O índice S&P 500 subiu cerca de 13% desde que o novo presidente dos EUA foi eleito e superou o otimismo do mercado com JFK

Paul R. La Monica, do CNN Business
20 de janeiro de 2021 às 11:19
Touro de Wall Street é visto no centro financeiro de Nova York
Foto: REUTERS/Brendan McDermid


A bolsa dos Estados Unidos subiu cerca de 13% desde o dia da eleição de Joe Biden até terça-feira (19), dia anterior à posse do novo presidente, marcando o melhor desempenho pós-eleitoral da história moderna americana, de acordo com a CFRA Research.

A segunda maior alta ocorreu entre o final de 1960 e o início de 1961, quando John F. Kennedy derrotou Richard Nixon, e o S&P 500 subiu 8,8%. O otimismo continuou nos 100 primeiros dias de JFK no cargo, e o índice saltou mais 8,9%.

Do dia da eleição de Donald Trump até a sua posse, o indicador subiu 6% e nos 100 dias seguintes ganhou outros 5%.

Mas há uma grande diferença: Trump herdou uma economia que crescia a uma taxa estável durante a longa recuperação da grande recessão. Já Biden está entrando em um período econômico conturbado, por causa da Covid-19.

 

Os investidores parecem esperançosos de que Biden trabalhará para aprovar rapidamente uma injeção de dinheiro na economia. Isso combinado com o início da vacinação alimentam esperanças de que o Produto Interno Bruto (PIB) — e os lucros corporativos — melhorem neste ano.

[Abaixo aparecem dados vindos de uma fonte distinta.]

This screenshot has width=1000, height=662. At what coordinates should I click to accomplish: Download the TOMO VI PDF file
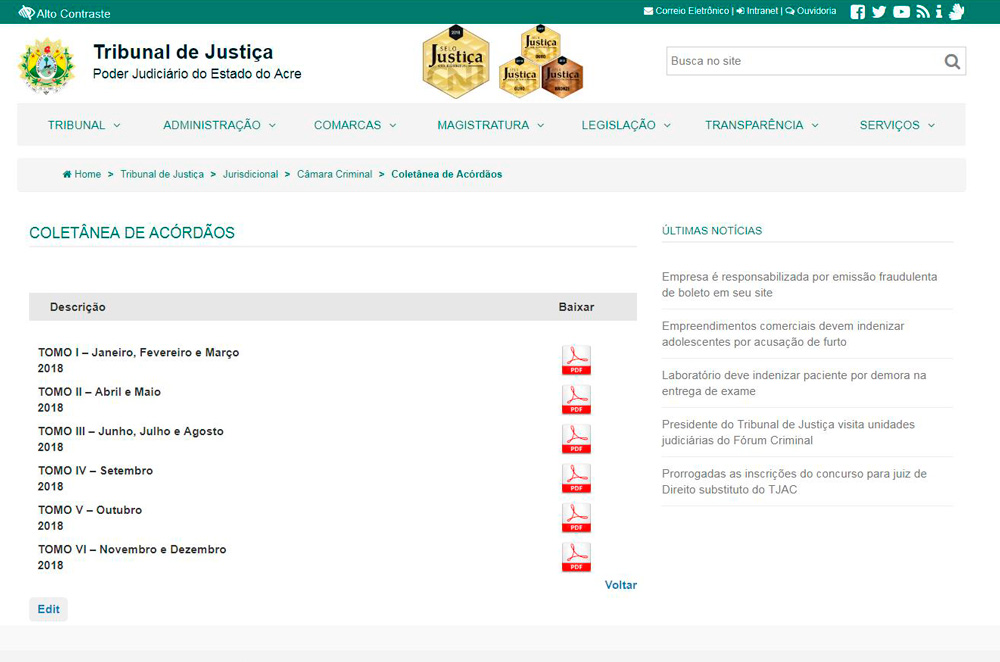pyautogui.click(x=576, y=557)
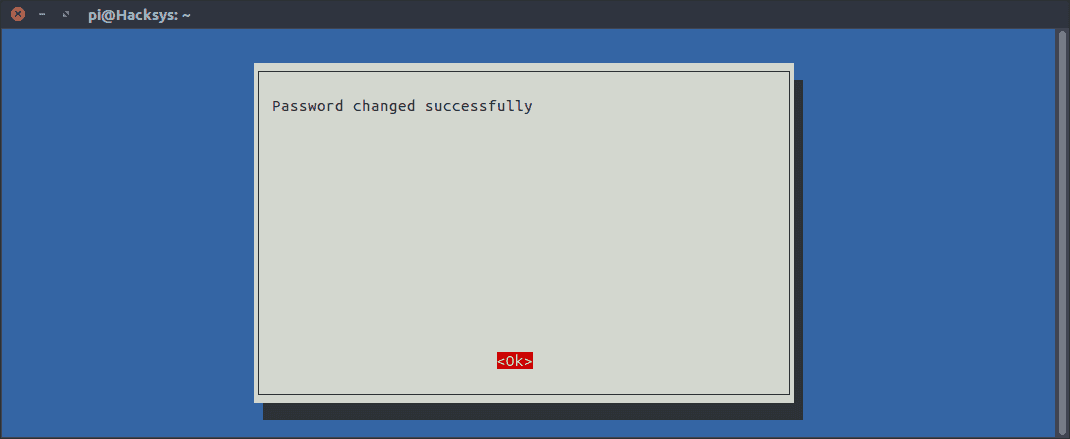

Entre os setores com melhor desempenho entre a eleição e a posse de Biden, estão os de energia e financeiro. O motivo é a expectativa de que empresas petrolíferas se beneficiem de uma economia em ascensão e do aumento dos preços do petróleo, enquanto os bancos geralmente se saem melhor quando há maior demanda por empréstimos.

Além disso, as ações de pequenas empresas superaram o desempenho do S&P 500, um movimento que faz sentido considerando que as PMEs têm maior exposição à economia em comparação com as multinacionais que dominam o Dow Jones e o S&P 500.

Bush e Obama

Entre a eleição de George W. Bush e a sua posse, o S&P 500 caiu mais de 6%. É que nesse período havia uma ressaca do estouro da bolha pontocom (de empresas de tecnologia) e a eleição foi contestada. 

Anos depois, foi a vez de Barack Obama ser eleito e provocar mau humor no mercado. Entre a eleição e a posse do ex-chefe de Biden, o S&P 500 despencou quase 20%. É bom lembrar que o período analisado compreende o fim de 2008 e início de 2009, momento em que os investidores estavam extremamente apreensivos com o colapso do Lehman Brothers e com a onda de falências de bancos e empresas do setor financeiro.

O que está por vir

O bom desempenho do passado não garante sucesso no futuro. Nesse sentido, o estrategista-chefe de investimentos da CFRA Research, Sam Stovall, observou em relatório que "o S&P 500 está atrasado em realizar lucros, o que poderia empurrar o índice para baixo do nível de fechamento de 2020".

Em outras palavras, o resto do ano pode ser acidentado. Mas Stovall também prevê que qualquer recuo do mercado em 2021 será "definido cedo o bastante para permitir que todas as perdas sejam recuperadas, a ponto de novas máximas serem testadas".